For Further details please refer Machine Learning Notebook
MACHINE LEARNING SUMMARY:
- From the initial machine learning modelling, there are no overfit result on all over model algorithm
- We suggest to use Random Forest Tuned, because after analysis it has the best accuracy score 93% (not so high) with the most suitable confusion matrix
- How this model will help bank company?
- This model will allow bank marketing team to take actions on identified as "customer segment", furthermore the development of these model should contribute to bank revenue management.
- These prediction models enable marketing teams to mitigate profit loss derived from customer churn caused by unsuitable marketing program
MACHINE LEARNING RECOMMENDATION:
- This Machine Learning could be used for customer segmentation based on their credit card usage behaviour.
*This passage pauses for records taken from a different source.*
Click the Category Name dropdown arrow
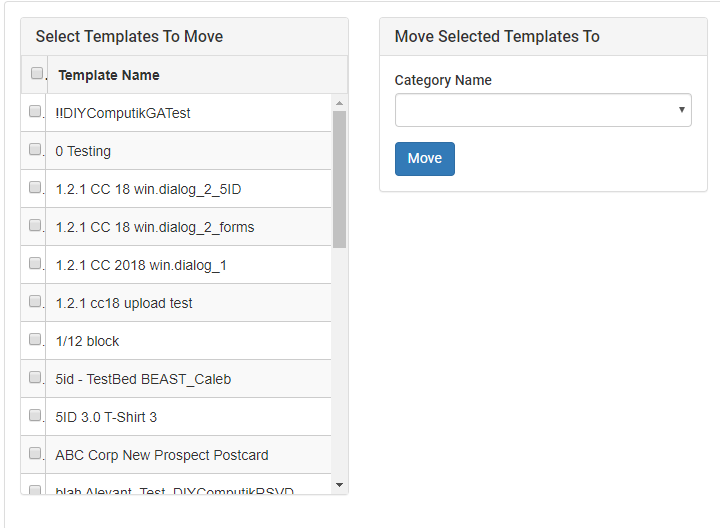This screenshot has width=720, height=528. pos(682,110)
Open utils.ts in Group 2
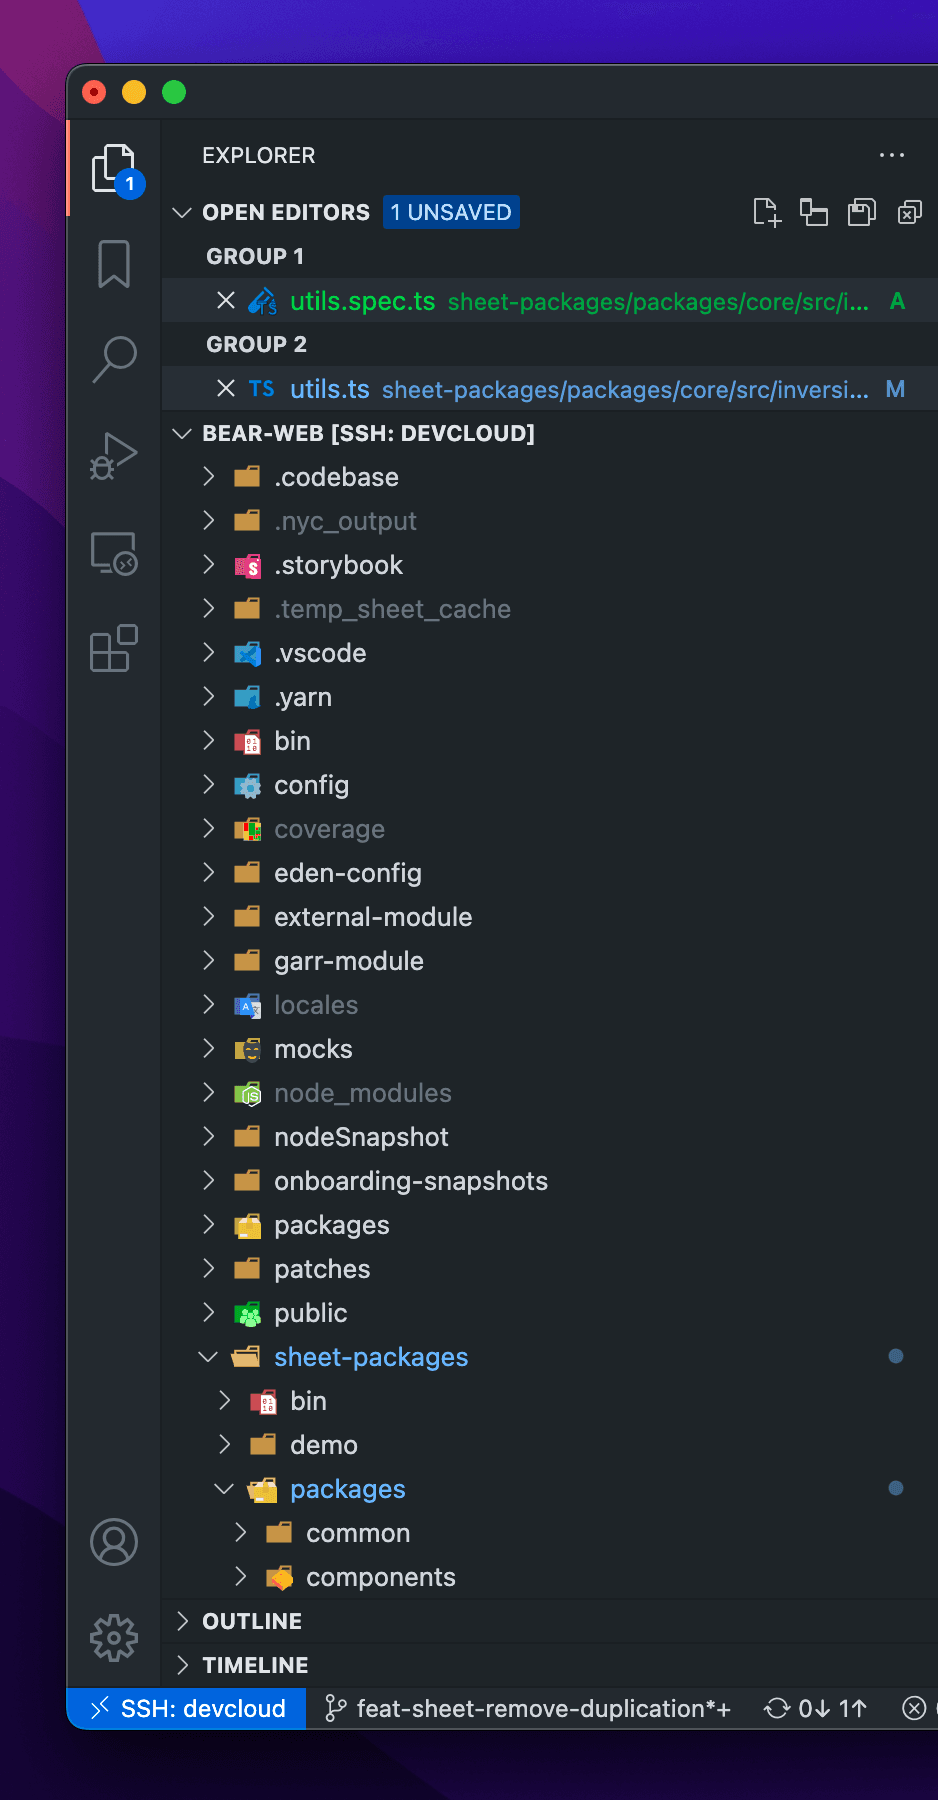Screen dimensions: 938x1800 coord(330,389)
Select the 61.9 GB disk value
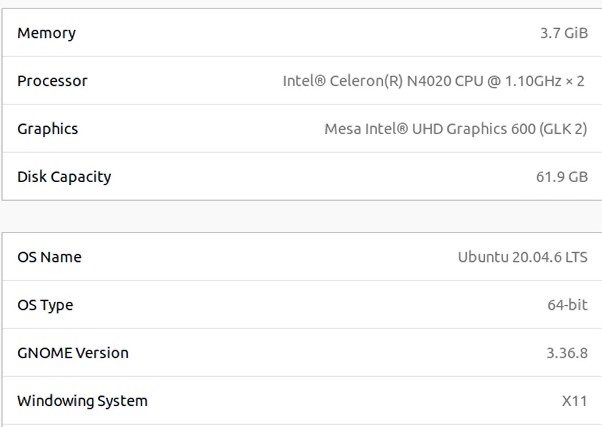 tap(562, 177)
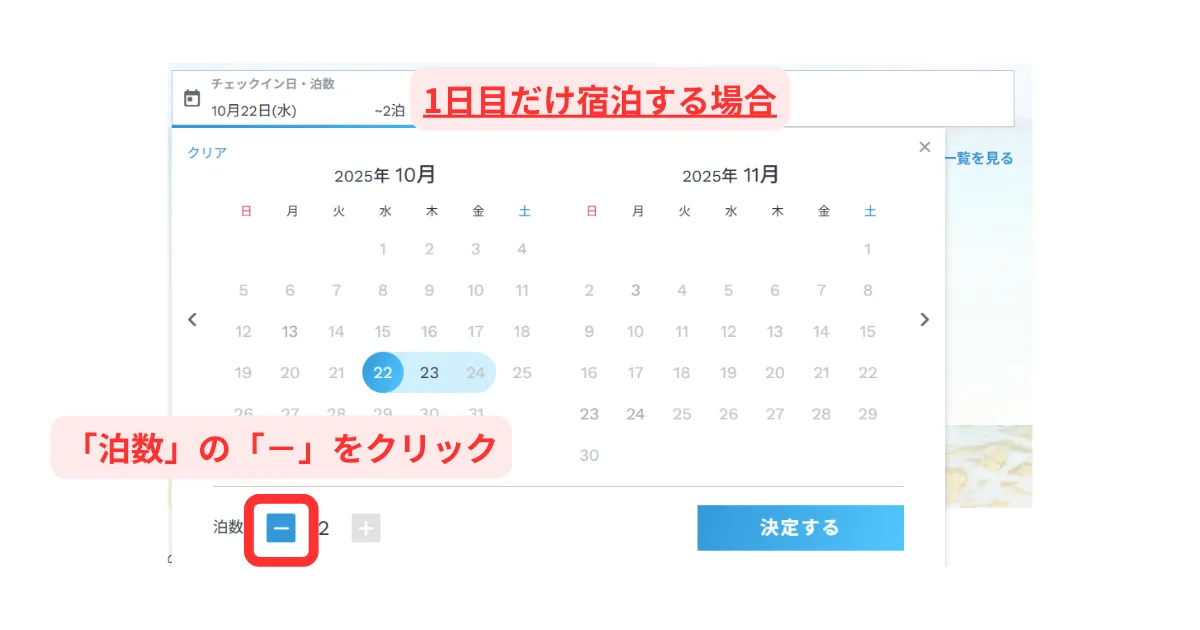The image size is (1200, 630).
Task: Choose October 13 in the calendar
Action: tap(290, 332)
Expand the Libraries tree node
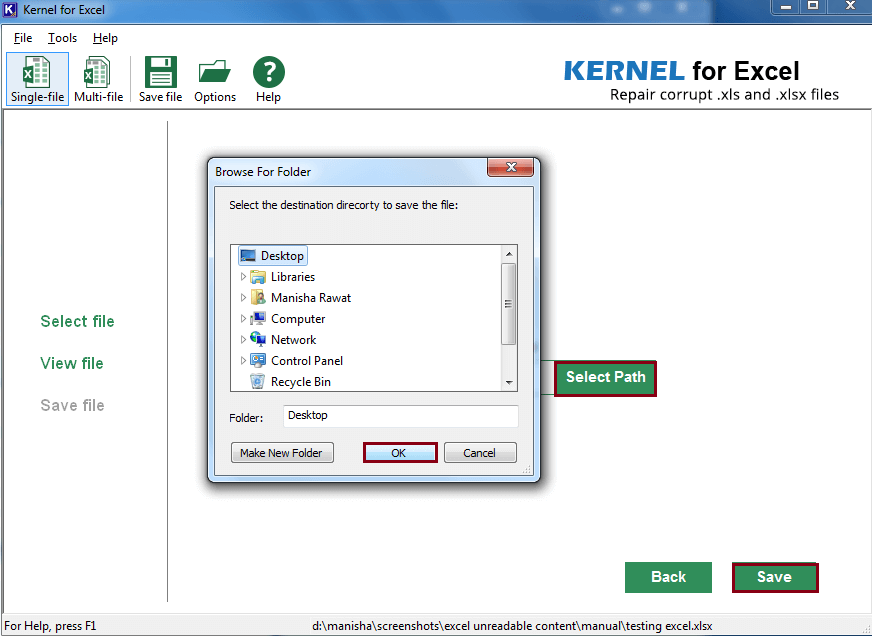 coord(243,276)
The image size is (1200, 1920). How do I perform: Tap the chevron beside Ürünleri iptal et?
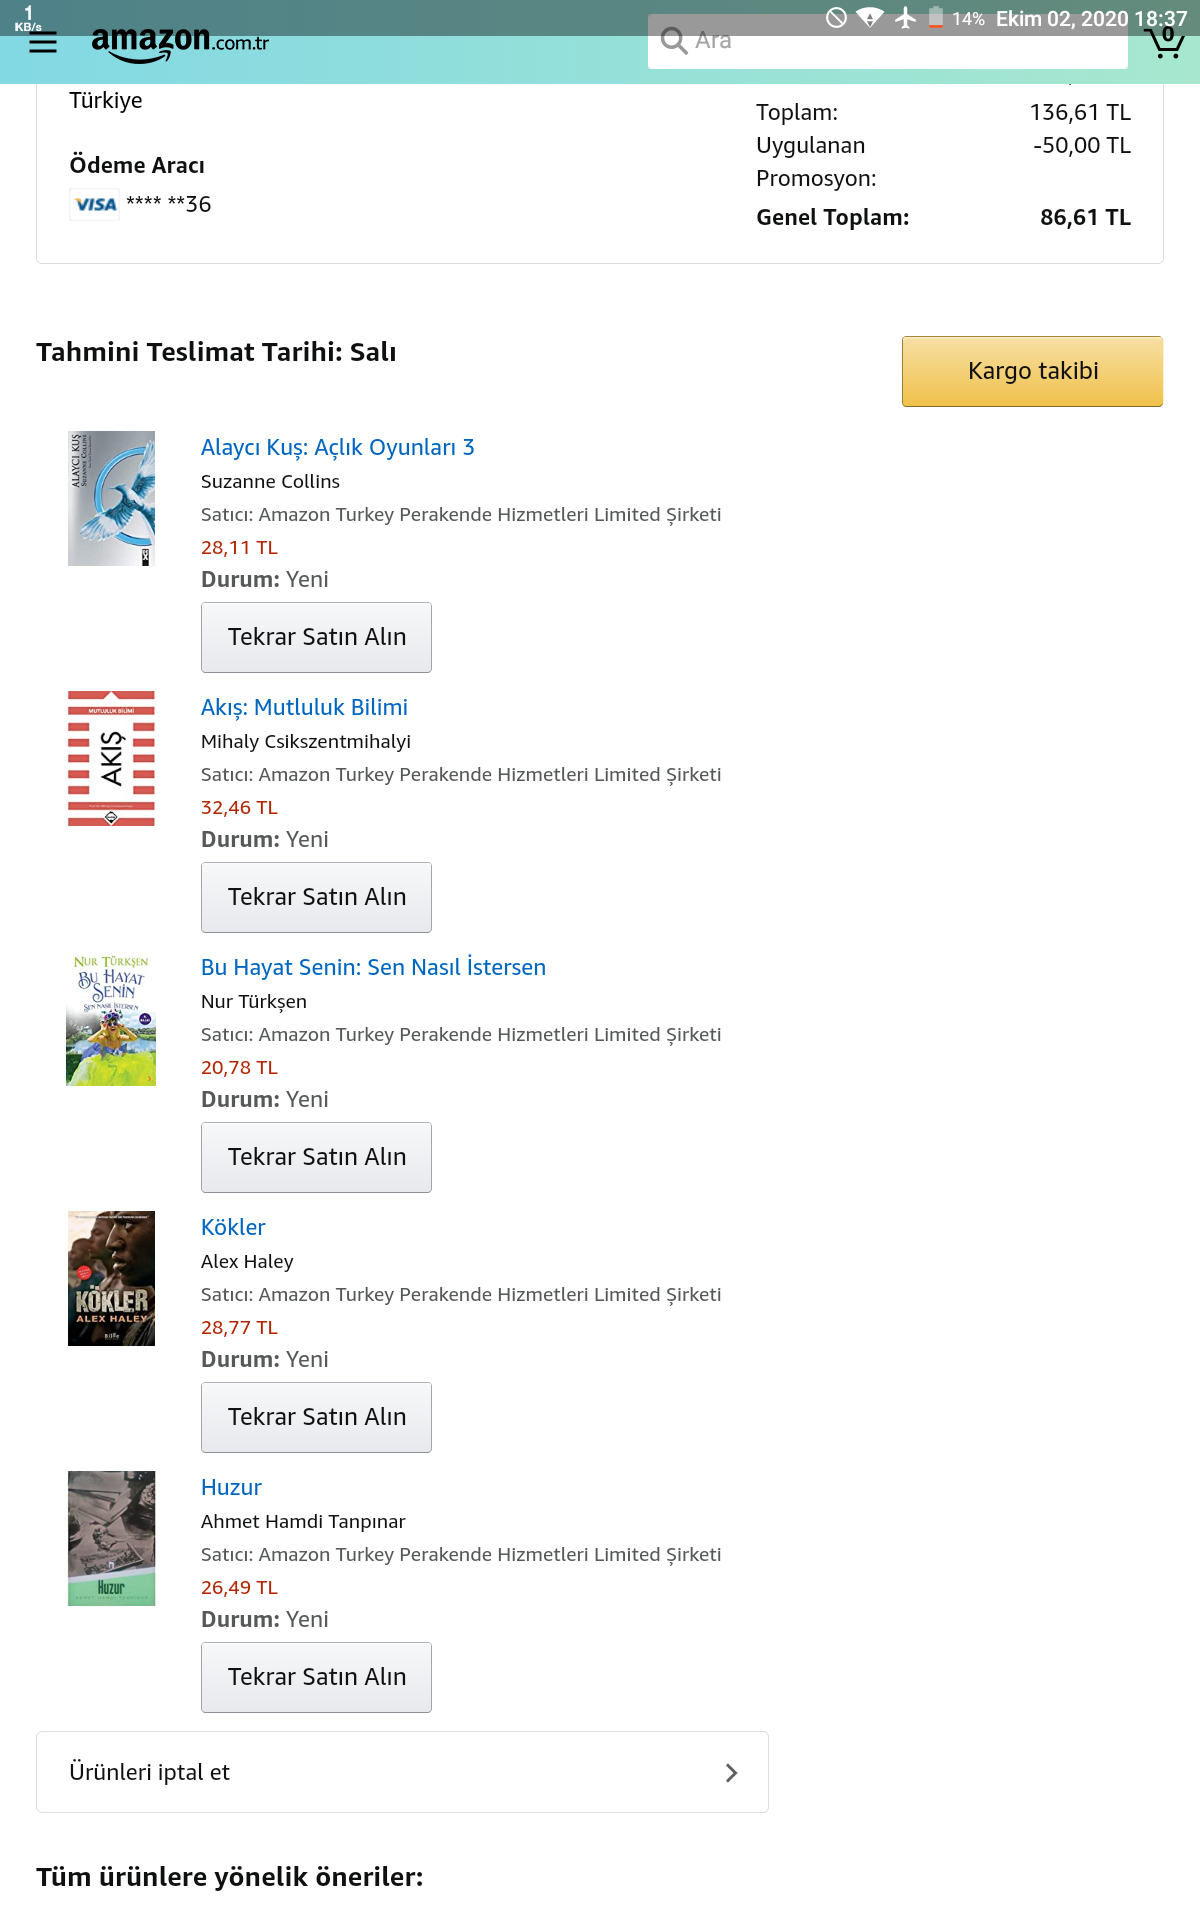coord(731,1772)
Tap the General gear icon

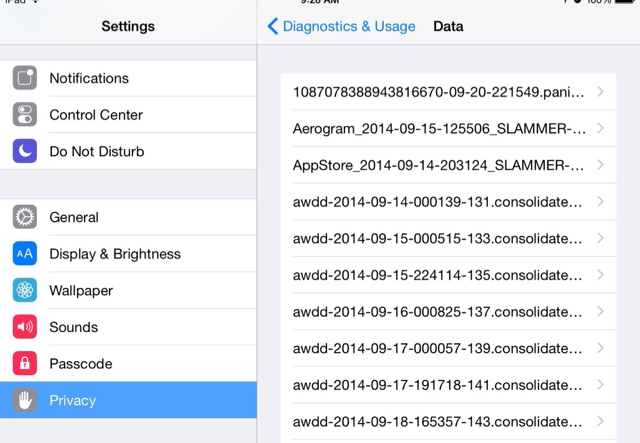25,217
- The result from this project could be used by marketing team to offer suitable product for new customers based on their segmentation which is predict through Machine Learning Model
DETAIL PRODUCT SUGGESTION:
-
PERFORMANCE CREDIT CARD DETAIL PRODUCT:
- GET REWARDS with Monthly Minimum Purchases 500 dollars
- CREDIT_LIMIT: 5000 dollars
-
BUSINESS CASH CREDIT CARD DETAIL PRODUCT:
- GET REWARDS with Monthly Minimum Purchases 1200 dollars
- CREDIT_LIMIT: 13000 dollars
-
BUSINESS UNLIMITED CREDIT CARD DETAIL PRODUCT:
- GET REWARDS with Monthly Minimum Purchases 3500 dollars
- CREDIT_LIMIT: 30000 dollars
We Suggest:
- Offer LOW CUSTOMERS SEGMENT with PERFORMANCE CREDIT CARD
- Offer MEDIUM CUSTOMERS SEGMENT with BUSINESS CASH CREDIT CARD
- Offer HIGH CUSTOMERS SEGMENT with BUSINESS UNLIMITED CREDIT CARD
From our research, current credit card churn is about 25%. With the help of our Clustering and Multiclass Machine Learning Modeling, we simulate that credit card churn will drop into 7%.
Assuming number of customers and lost per customers as down below:
Attached below is rough calculation Lost Customer Cost Without Machine Learning vs Lost Customer Cost with Machine Learning
Using our Multiclass Machine Learning Modelling, our company could save money around 14,400,000 dollars!!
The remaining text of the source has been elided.